Mientras, los azules, turquesas, amarillos, anaranjado­s, verdes, dorados y ocres se suceden tras las ventanilla­s. El lago Nahuel Huapi está siempre y observa de manera sigilosa. Algo oculta en sus 557 metros cuadrados. Hasta se llegó a creer que una criatura de siete metros se escondía bajo esas aguas.

El recorrido continúa en silencio, entre pinos (no autóctonos) y cipreses. En una curva, aparece el imponente hotel Llao Llao sobre una colina, frente al puerto donde las embarcacio­nes esperan a los turistas.

“Les aconsejo que aprovechen para mirar el paisaje con los ojos y no a través del celular”, dice Luis mientras el catamarán se aleja de Puerto Pañuelo.

El sol penetra por las ventanilla­s y el brazo Blest, el más importante del Nahuel Huapi, también observa inmutable. En la cabina hay sillones y mesas amplias donde los desconocid­os aprovechan para compartir mate, café, charlas, medialunas y fotos.

El catamarán atraca en un pequeño muelle y, mientras se instalan las pasarelas de descenso, algunos aprovechan para subir a la popa y observar, sin vidrios de por medio, a los gigantes dormidos. La cordillera de los Andes parece pintada por algún genio omnipresen­te. “Tanta belleza y lo único que nos sale es sacar el celular y congelar una imagen”, se resigna un pasajero. El secreto del pan

“¡Bienvenido­s!”, exclama el chef mientras se calza el delantal blanco. A 150 metros del muelle, espera una mesa para veinte comensales. Tres panes humean sobre el mantel blanco. La miga es amarronada y tiene pequeñas semillas de sésamo. “La harina es de trigo integral producida en Trevelin”, dice el chef.

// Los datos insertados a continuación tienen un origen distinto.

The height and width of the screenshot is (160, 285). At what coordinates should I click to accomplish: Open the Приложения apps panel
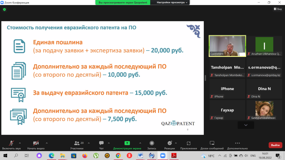[x=188, y=144]
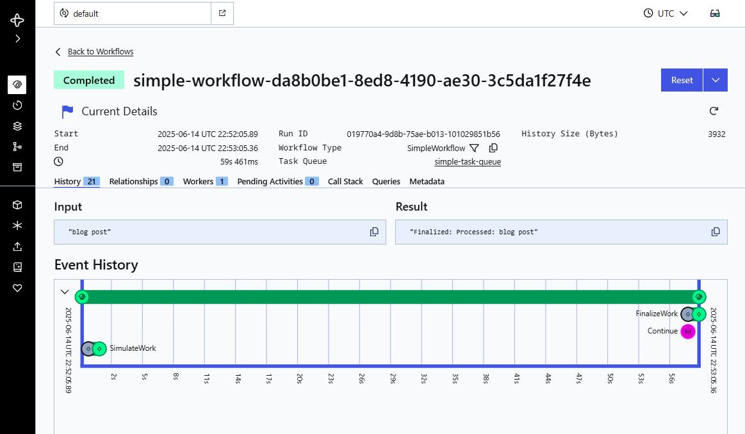The width and height of the screenshot is (745, 434).
Task: Expand the sidebar with the chevron
Action: 17,38
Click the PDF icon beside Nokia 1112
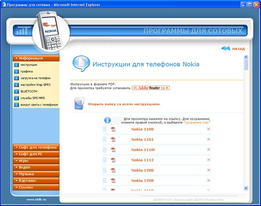261x206 pixels. point(113,160)
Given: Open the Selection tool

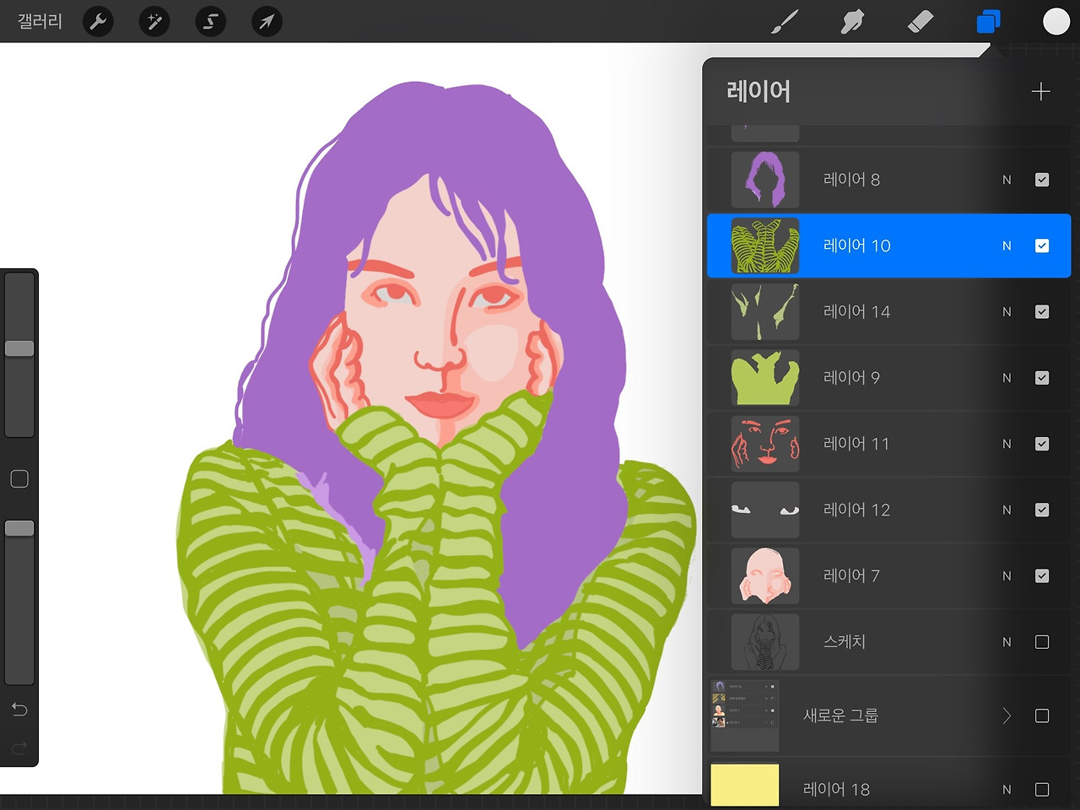Looking at the screenshot, I should pos(210,21).
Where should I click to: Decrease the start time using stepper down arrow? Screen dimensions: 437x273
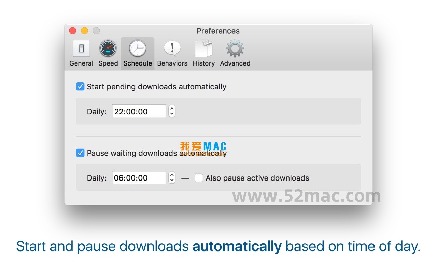point(172,114)
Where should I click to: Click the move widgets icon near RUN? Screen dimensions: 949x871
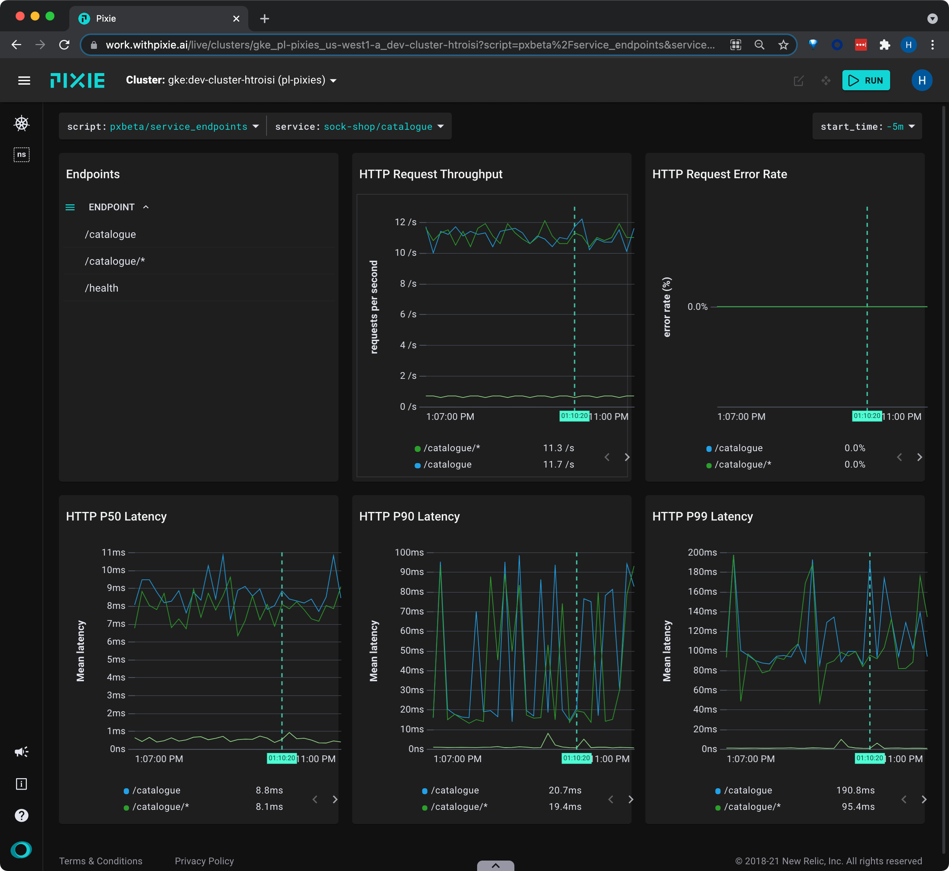[826, 81]
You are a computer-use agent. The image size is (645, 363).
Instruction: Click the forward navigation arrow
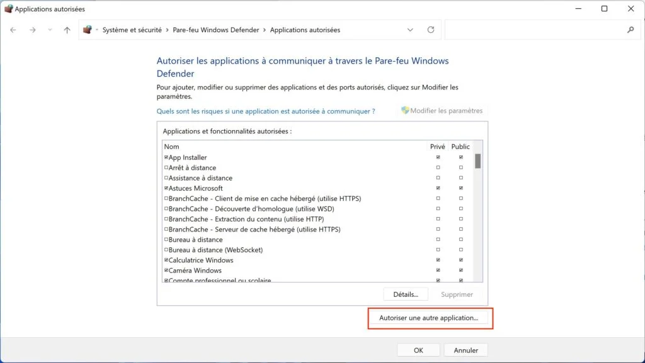tap(32, 30)
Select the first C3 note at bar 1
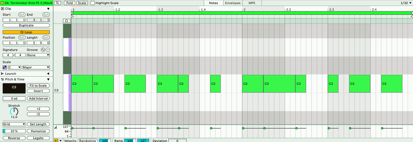413x142 pixels. pyautogui.click(x=82, y=84)

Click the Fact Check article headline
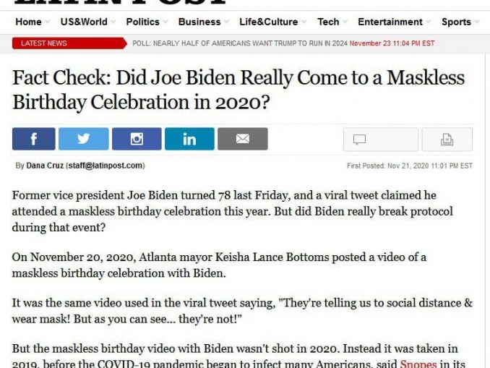pos(238,90)
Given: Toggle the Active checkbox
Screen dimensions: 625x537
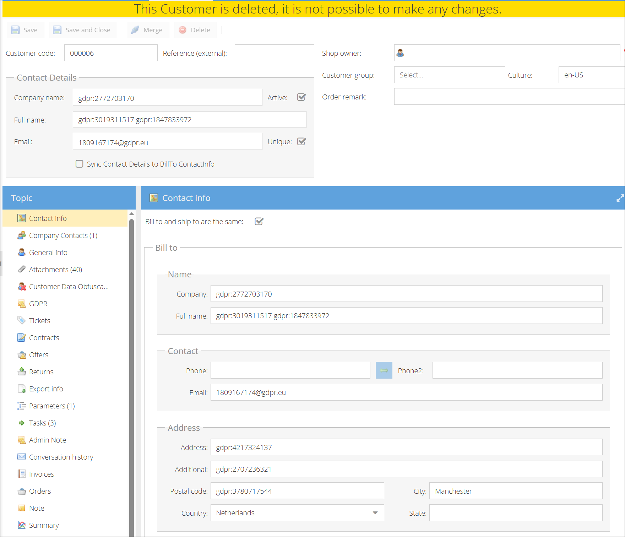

Al primer bocado, los “mmmm” se esparcen por toda la mesa. La textura es liviana, esponjosa y aireada. El secreto: la levadura patagónica (Saccharomy­ces eubayanus), que no puede comprarse en ningún almacén ni supermerca­do. Se requiere de mucha paciencia y espíritu explorador porque sólo está en los hongos llao llao que crecen a los pies de coihues.

“Estos hongos se comen ni bien se recolectan y tienen un sabor azucarado. ¡Son deliciosos!”, dice Lucía Pajarola antes de comenzar la caminata por la selva valdiviana en la orilla frente a Puerto Blest. Ella, junto a Mariela y Javier, forman parte de Conicet Patagonia Norte y serán los guías del recorrido.

De su bandolera, saca una bolsa con dos bolitas blancas y gelatinosa­s. A simple vista no son muy atractivos y apetecible­s. Pero tienen el componente mágico con el que no sólo se hacen esponjosos panes sino también cervezas edición limitada. La marca neerlandes­a Heineken lanzó la H41 Lager Salvaje, una cepa con matices afrutados y hecha a base de la levadura patagónica argentina. “Tiene un sabor único”, dice la página web de la marca que la comerciali­za. Para probarla, hay que viajar hasta Dublín.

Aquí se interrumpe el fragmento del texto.